Saturday, June 18, 2016, 10 pm
15 Colbourne St., Hamilton
$15 advance purchase
MATS GUSTAFSSON tenor & baritone saxophone
INGEBRIGT HÅKER FLATEN double & electric bass
PAAL NILSSEN-LOVE drums
Mixing jazz with noise, avant-rock and punk, the music of The Thing has been described as ‘garage-free jazz’ and ‘improv-punk’. The band was established in 1999 when the three musicians met to play their interpretation of Don Cherry tunes. Since then The Thing has grown into one of the most successful and hardest working free jazz trio’s around, traveling all over the world. They have performed with guests like Joe McPhee, Ken Vandermark, Otomo Yoshihide, Jim O’Rourke, Thurston Moore, Peter Evans and Neneh Cherry. One of the most appealing facets of The Thing is the visceral experience of seeing them play live. Huddled closely on stage, wearing matching Ruby’s BBQ of Austin t-shirts, dripping with sweat and manhandling their instruments, the trio is one of the modern wonders of avant-garde jazz. Andrey Henkin, AAJ
For over fifteen years the “gnarly, impolite improvising trio” The Thing have been reminding audiences around the world of the sheer transformative power of free jazz. This Norwegian/Swedish jazz trio–Mats Gustafsson (saxophones), Ingebrigt Håker Flaten(double & electric bass), and Paal Nilssen-Love (drums)—have recorded with such musicians as Joe McPhee and Neneh Cherry, and over and over again in Canada they’ve wowed audiences at venues such as Toronto’s Tranzac and The Rex. The Guardian have called The Thing a “seething radioactive beast” and The Wire has tagged their free rhythm style “more akin to garage rock than free jazz.” Hamilton’s alternative arts scene has never seen anything quite like The Thing—their two Saturday night concerts will give us a night to remember!

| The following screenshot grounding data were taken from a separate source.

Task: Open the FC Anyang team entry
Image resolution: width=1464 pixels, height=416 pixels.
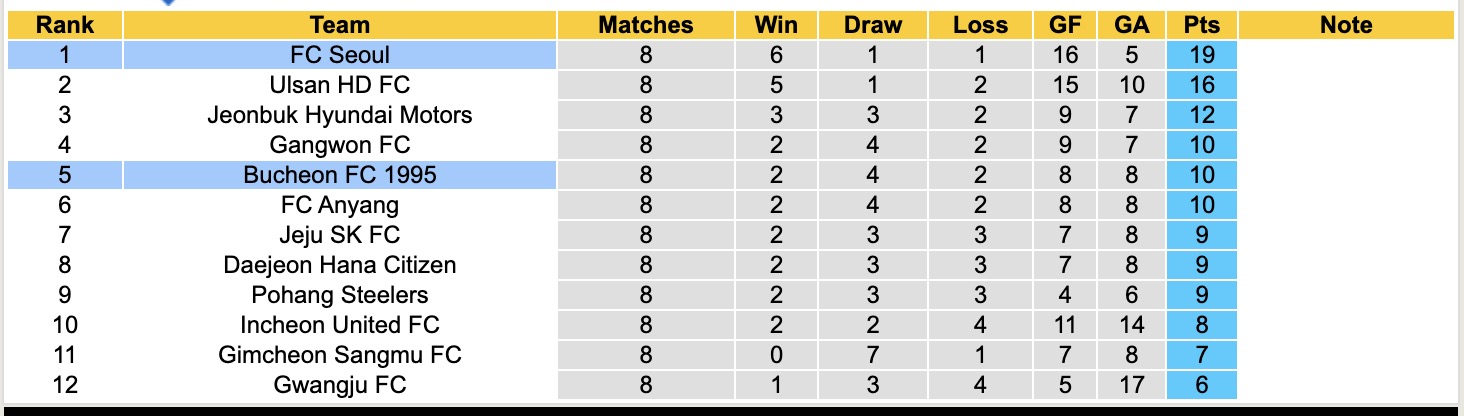Action: (x=340, y=205)
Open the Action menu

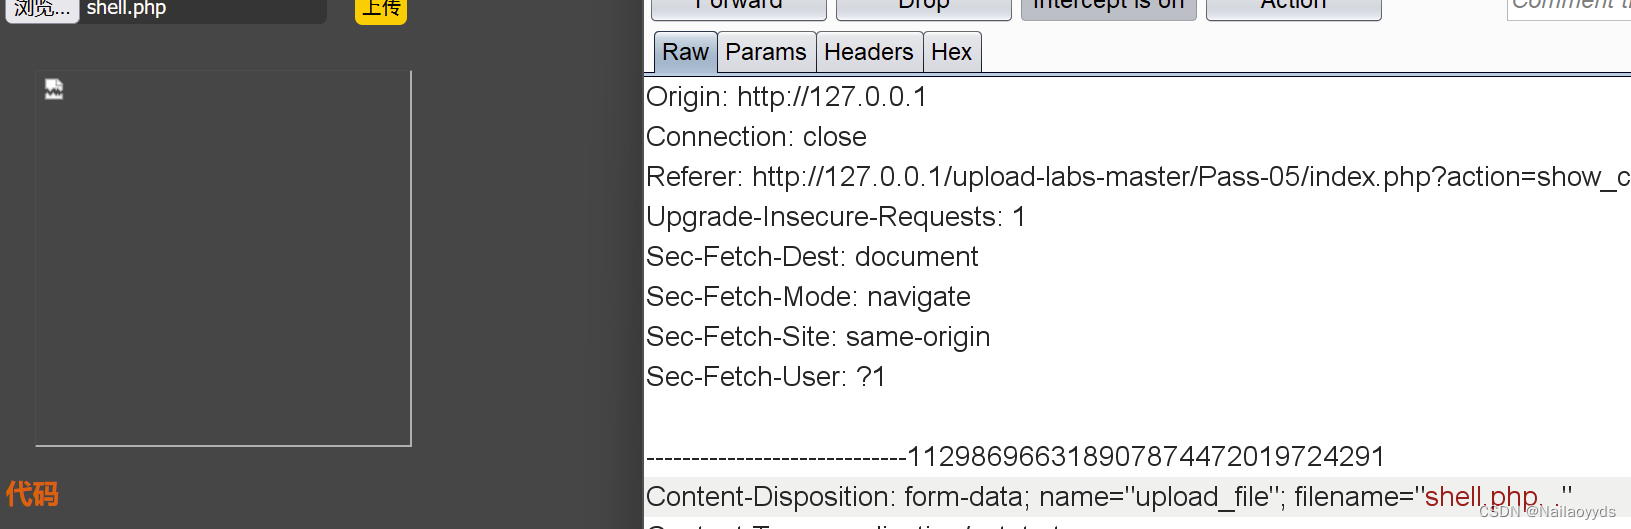pyautogui.click(x=1293, y=7)
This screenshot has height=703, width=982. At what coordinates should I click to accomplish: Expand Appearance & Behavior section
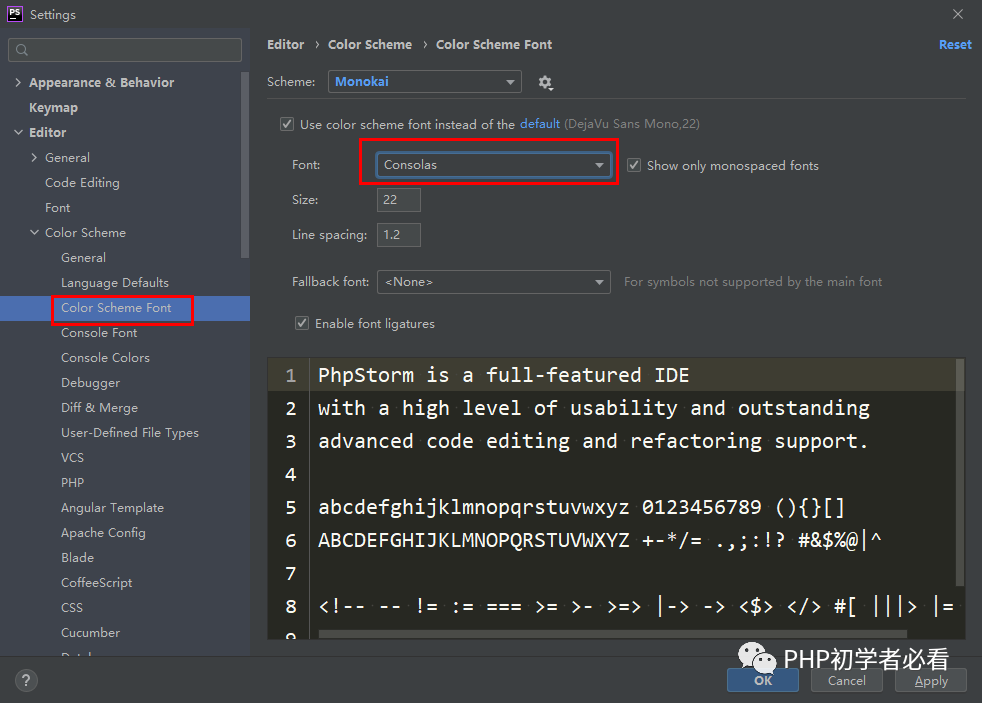point(18,82)
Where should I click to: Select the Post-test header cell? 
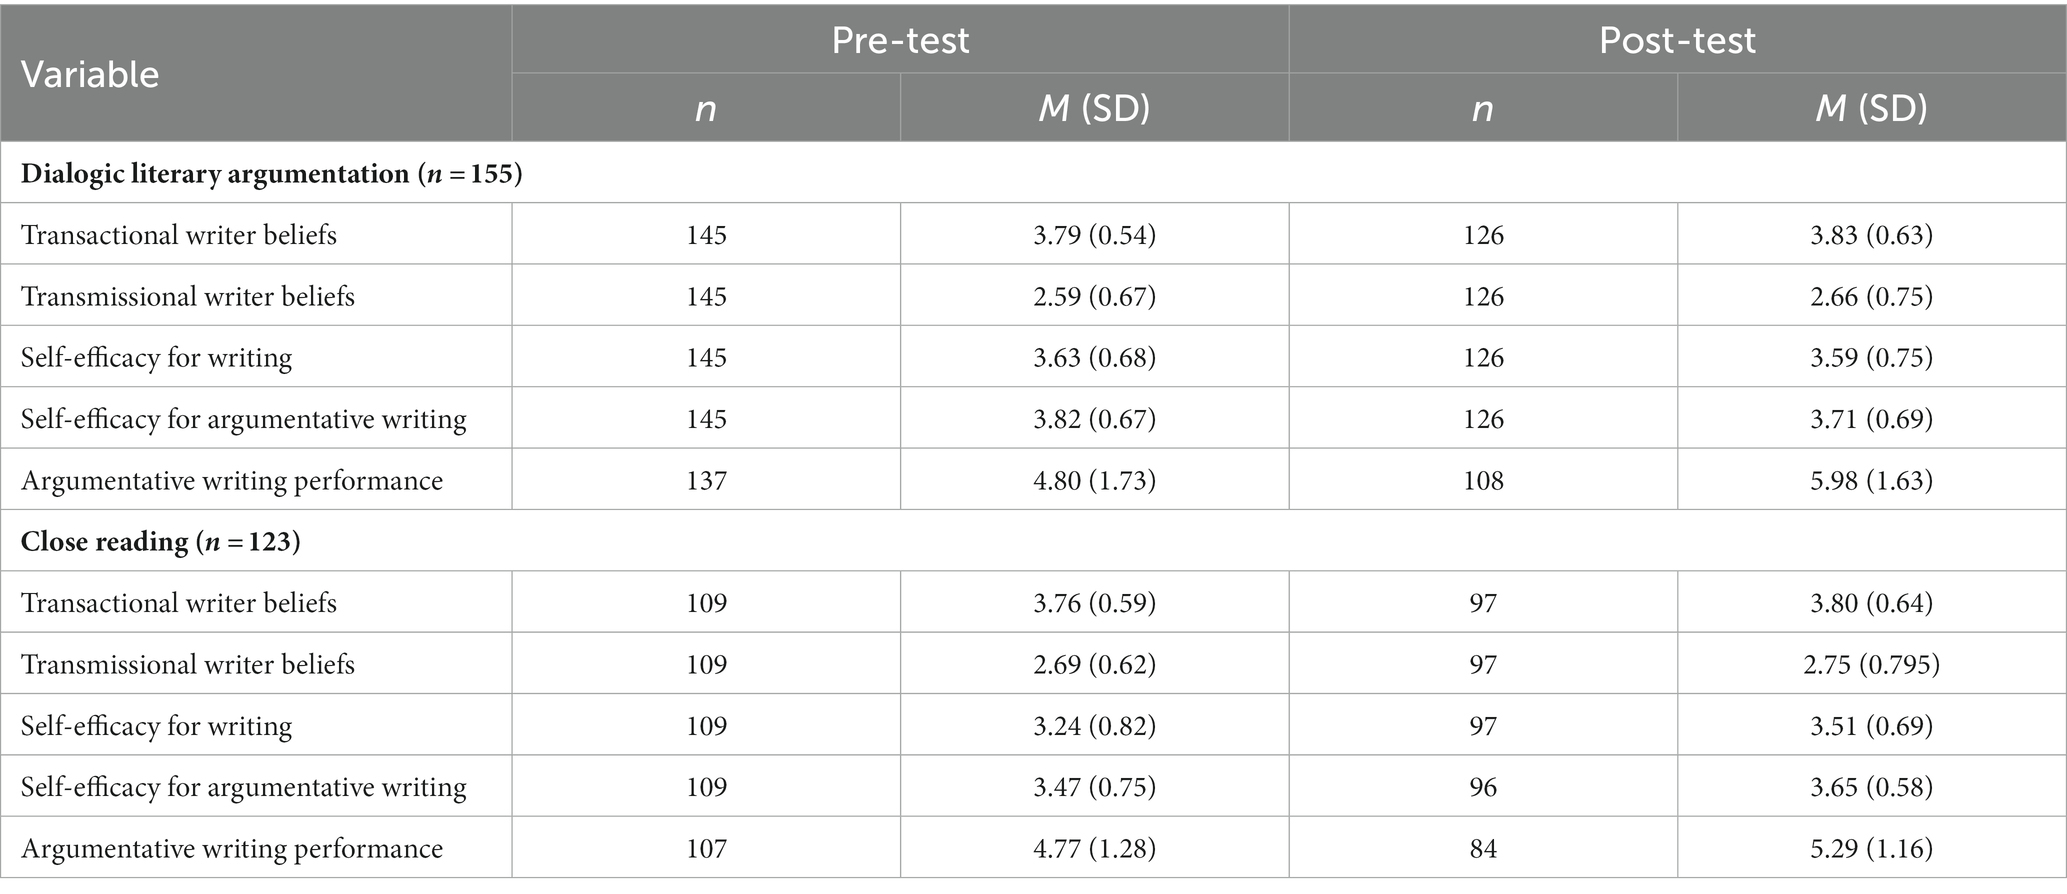(1677, 40)
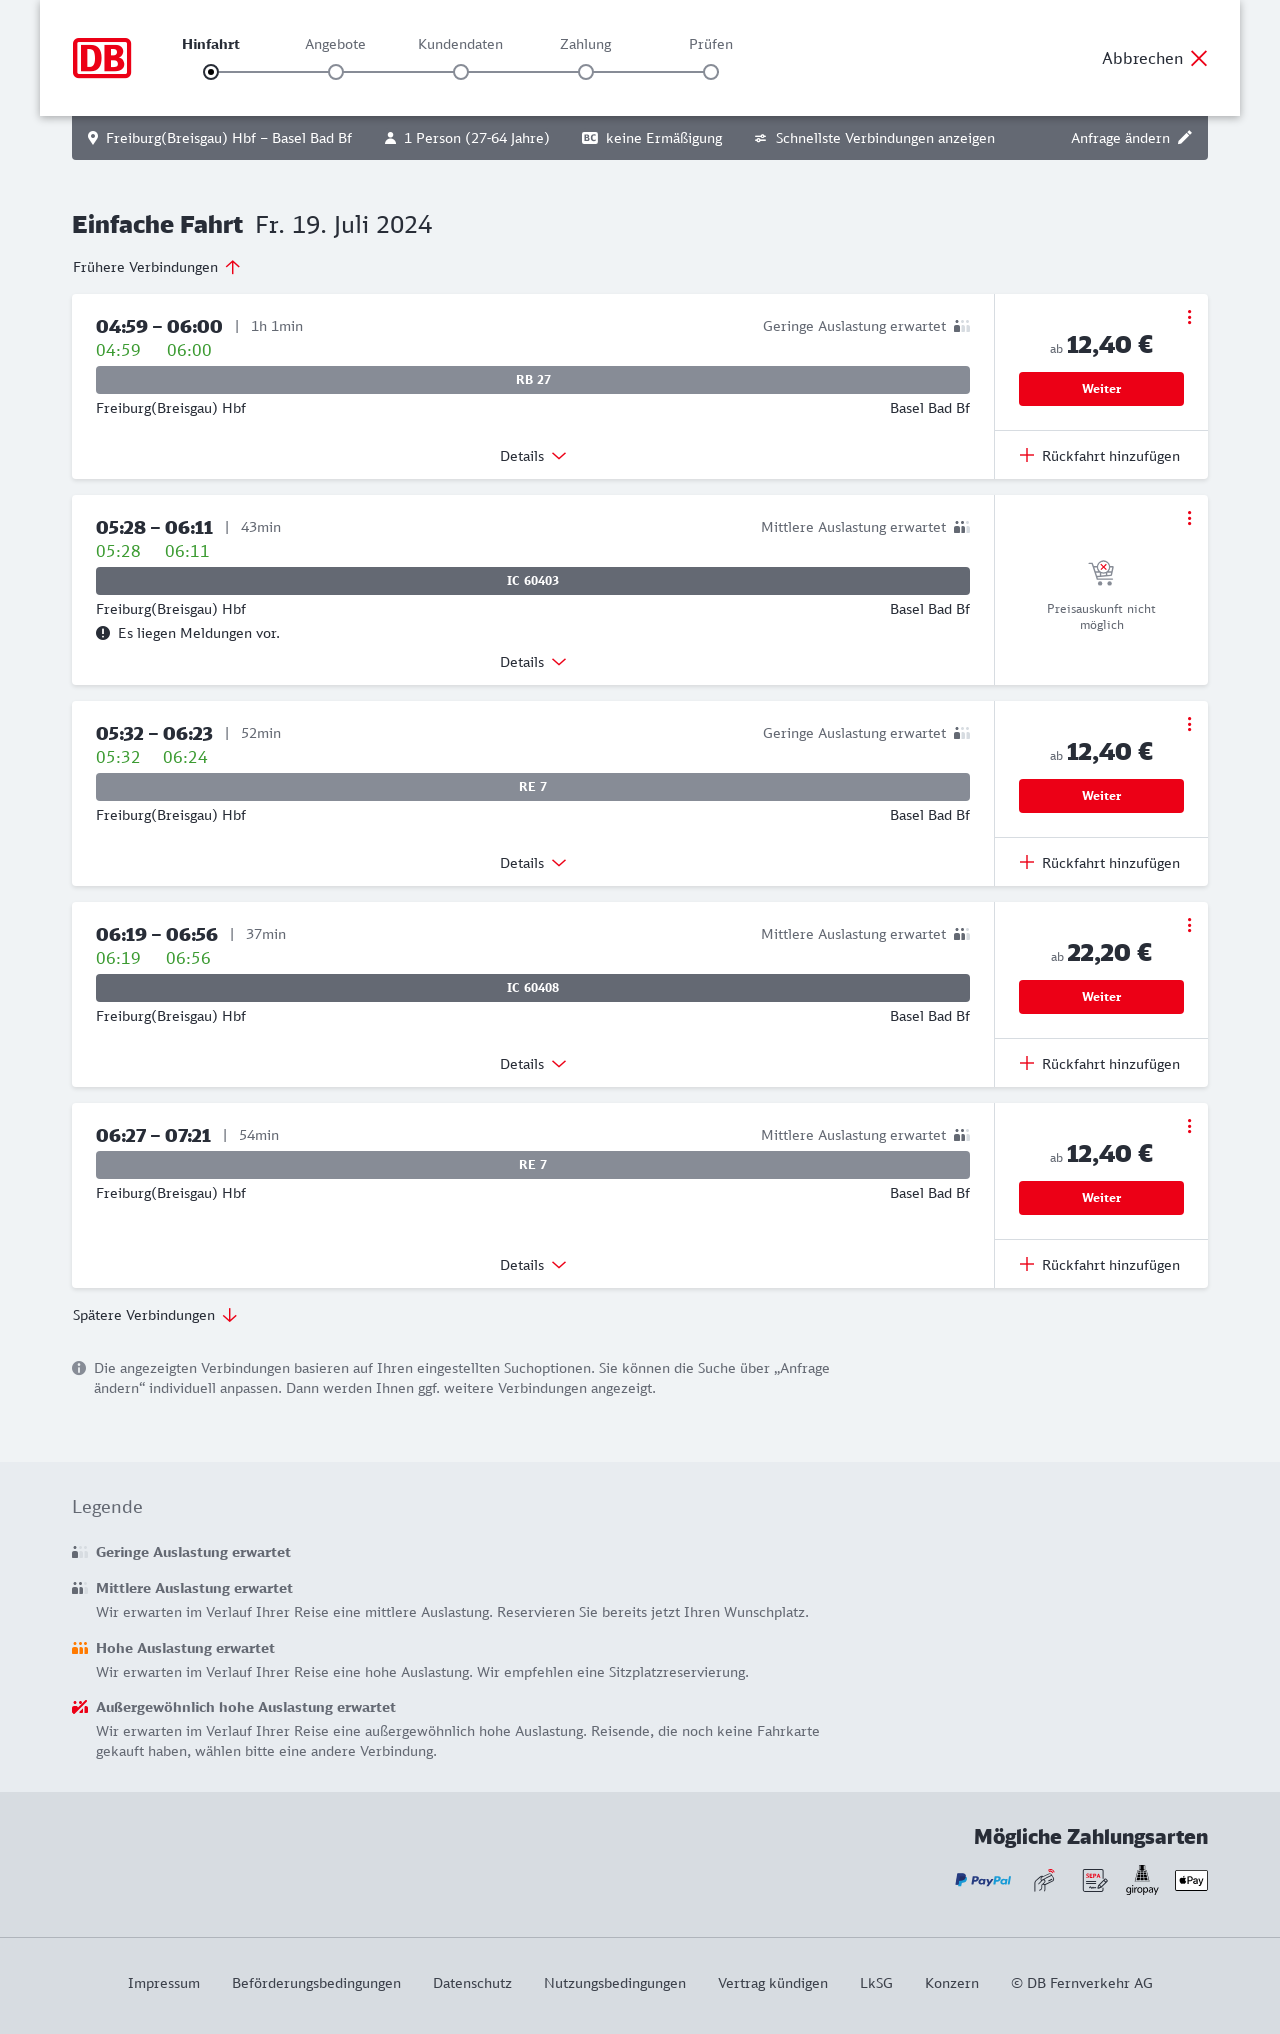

Boot review in The Wire – November 2013
The Thing, fresh from a collaboration with singer Neneh Cherry, have returned to their stripped-down, raucous core sound on Boot!, Recorded in three day, the six track album opens with a version of John Coltrane’s “India” that’s primitive in the best possible way: the original’s hypnotic, mantra-like saxophone line becomes, through Mats Gustafsson’s efforts, a blustery cross between a military fanfare and the cry of some enraged ape. Behind him, bassist Ingebrigt Håker Flaten and drummer Paal Nilssen-Love batter their instruments in a manner more akin to garage rock than free jazz. This is The Thing’s modus operandi, unchanged since their emergence in the 1990s. The performance is always intense, leaving only the material up to question. In this case, they tackle Duke Ellington’s “Heaven” in addition to the Coltrane piece and four originals, and it’s one earthquake/windstorm after another for an hour, possibly the group’s best release since 2009’s Bag It!.
JEAN DEROME alto saxophone, flute, objects
PIERRE TANGUAY percussion, objects
Saxophonist Jean Derome and percussionist Pierre Tanguay have been collaborating since the early ’80s in Les Patenteux du Québec (where all musicians play on invented instruments), Jean Derome et les Dangereux Zhoms, and the Thelonious Monk tribute trio Évidence. In Plinc! Plonc! They present a duo in which, as François Couture writes in Rovis, “the fun they have crosses to the audience.” With Derome on reeds, bird calls and jew’s harp, and Tanguay on percussion, Plinc! Plonc “reminds us that avant-garde music need not always be self-centered and serious.”
Two masters of improvisation, two maniacs of music, two crackpots of invention, they seem to be doing absolutely everything in this plink-plonk festival short of getting up and dancing to their own music. A significant and essential testimony about improvised music and the joy Jean Derome and Pierre Tanguay experience when playing together.